“I say I am so damn glad my bag handle broke and my car is crap.” I kissed him gently on the lips, feeling a tingling sensation all over. It was a quick kiss, but it was enough to tell me I wanted more. “Maybe we should just get some take out and go back to your apartment, as long as you don’t mind getting me home by ten. My mum is keeping an eye on Charlie because Annie and Isaac are out.”
Dex looked at his watch and grinned. “That’s awesome,” he replied. “I have two and half hours to spend kissing you.”
“It will only be kissing, Dex,” I said, hoping I didn’t sound stand-offish.
“Good, because you’re not ready for me yet, Katie Cat, but when you are, we’re going to be awesome.
Dex
Katie and I had eaten Chinese food and then moved to my couch to drink our beer. She’d insisted that I drink with her and that she’d get a cab back home, but what she didn’t know was I was drinking alcohol free beer – there was no way she was getting home any other way than in my car.
“So, you have no family left, at all?”
I shook my head. “It was just me, Mom, and Dad. When they both went, I figured there was nothing to keep me in Texas, so came here. The land of my mom’s birth.”
“Did you lose them close together?”
Katie shifted and pulled her legs up, getting comfy, and as I looked at her, I felt so fucking content that I had the need to touch her.
“Mom went first,” I said, taking her hand and linking our fingers. “She had a stroke and never really came around from it.”
“That’s awful.” Katie squeezed my hand. “What about your dad?”
“He died of pneumonia a little over two years later. He’d never really got over losing Mom and hated not seeing her in places he expected to, so he moved from Dallas to an assisted living place in El Paso – why he chose there I have no clue, but he loved the place. Worse part was I didn’t get to see him more than once a month.”
“That must have been hard, particularly as you only had each other.”
I nodded. “Yeah it was, but he loved it there. I think he liked the attention from the ladies.” I grinned remembering Dad slapping on the cologne just to go and check some lady’s outside faucet for her. “He didn’t need to live in assisted living. He was only seventy-two, but he complained his old neighborhood was full of young families who didn’t give a shit whether he was living or dead.”
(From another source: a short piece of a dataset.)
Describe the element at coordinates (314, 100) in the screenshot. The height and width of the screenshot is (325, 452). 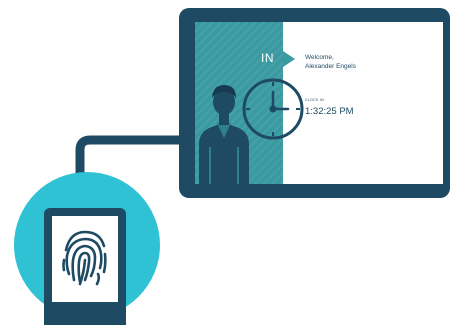
I see `clock-in-label: CLOCK IN` at that location.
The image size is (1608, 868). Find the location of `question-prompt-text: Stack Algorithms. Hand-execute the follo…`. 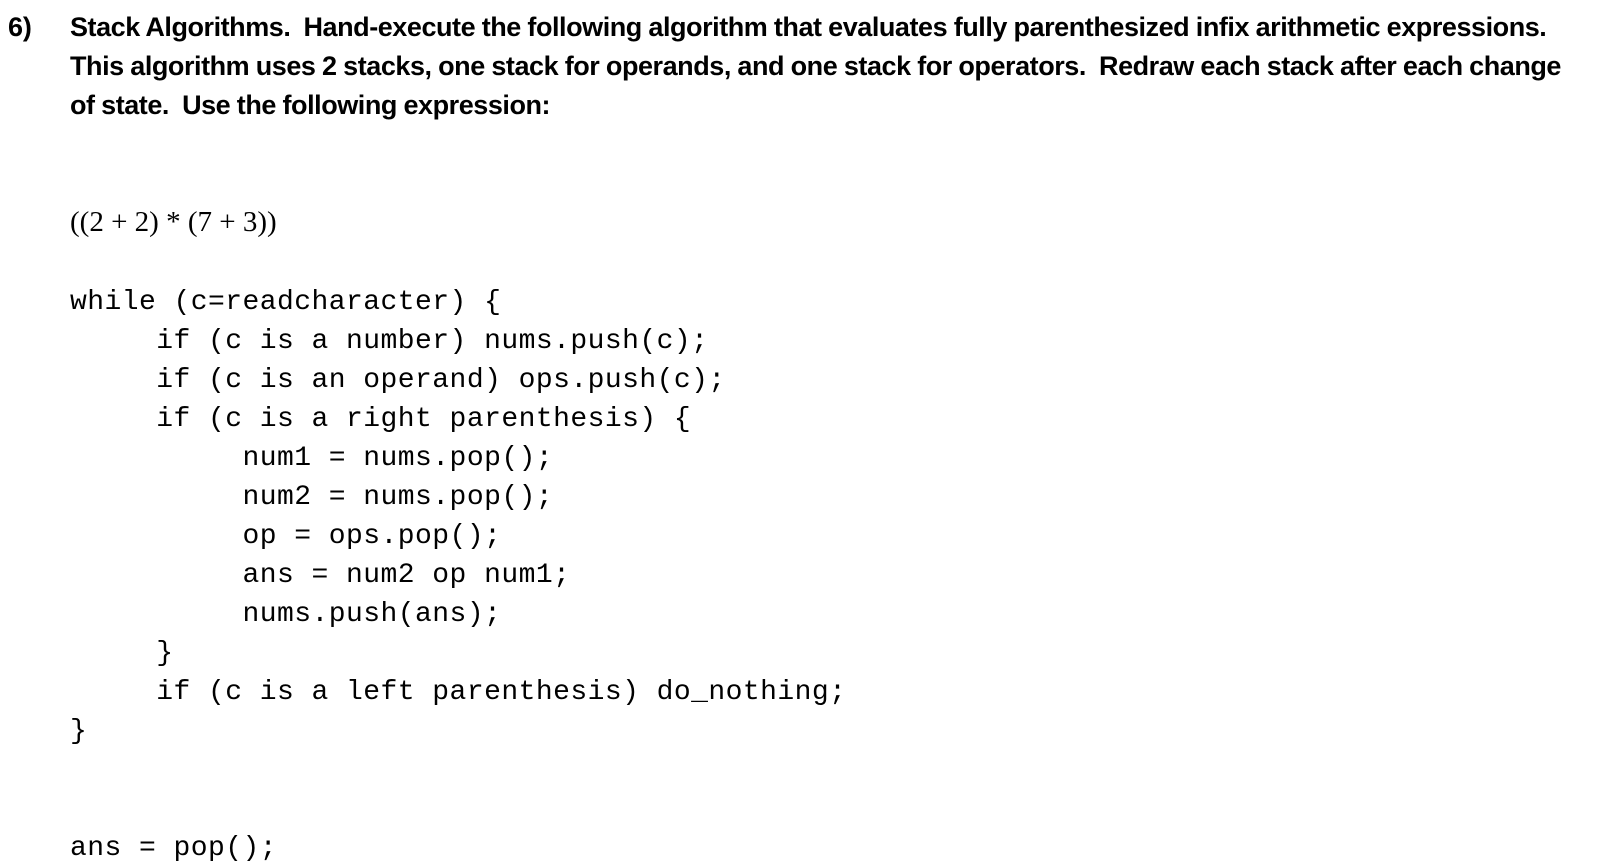

question-prompt-text: Stack Algorithms. Hand-execute the follo… is located at coordinates (819, 66).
“He sounds like my mum,” Katie said with a giggle. “She’s always complaining that me, and my brother, Mark, wouldn’t know if she’d been dead for weeks with flies living off her. Seeing as Mark lives in Adelaide, it’s not surprising.”
“Do you see much of her though?” I asked, rubbing my thumb against Katie’s hand.
“At least once a week, so I have no idea what her problem is.” She lifted her beer and took a swig. “If your dad lived in assisted living, how the hell did he get pneumonia?”
I shrugged. “I saw him at Thanksgiving, he came to stay with me and was fine. He had a little cold, but nothing unusual. Within three weeks, I was getting a plane to El Paso hoping he’d last the night. The lady who ran the place where he lived said he’d told them he was coming to stay with me until he felt better. He had his own little apartment, so it was easy for him to disappear. The first they knew he wasn’t with me, was when he rang his alarm for help because he couldn’t breathe.”
“Why do old people never want to ask for help?”
“Pride I guess. Well his pride meant he got pneumonia and I only managed to see him for three hours before he died.”
I let out a long exhale, remembering Dad hooked up to breathing apparatus and tubes. He looked so tiny and frail in the hospital bed and I knew as soon as I saw him, he wasn’t going to make it.
“What about your dad?” I asked, moving a little closer to Katie.
“He had a heart attack just after I had Annie. We didn’t really get on to be honest. He and Mum were divorced and he’d pretty much abandoned us when we were kids. I think I was ten and Mark was thirteen when he left. My mum married Eric about three years later. I didn’t hear from my dad in over fifteen years and then only sporadically. Mark never wanted anything to do with him, but I was a bit more forgiving, for all the good it did me.”
“Why was that?”
“He continued to let me down. He let Isaac down all the time, promising him trips to the park, or to go for a burger. He was just a leech who wanted money from me and whenever he got what he wanted he disappeared.”
“Were you in touch when he died?” I asked.
“No. He’d disappeared about a year before, with over a grand of my money. I’d left my purse in the kitchen when he was at the house one day, and stupidly, I had left the PIN on a piece of paper with it.”
I grimaced. “You don’t expect your parents to rip you off, that must have hurt, a lot.”
“Not really, it’s what I’d come to expect from him. I was more bloody annoyed that I’d been stupid enough to write the PIN down. You can imagine the shit that Carl gave me for doing that.”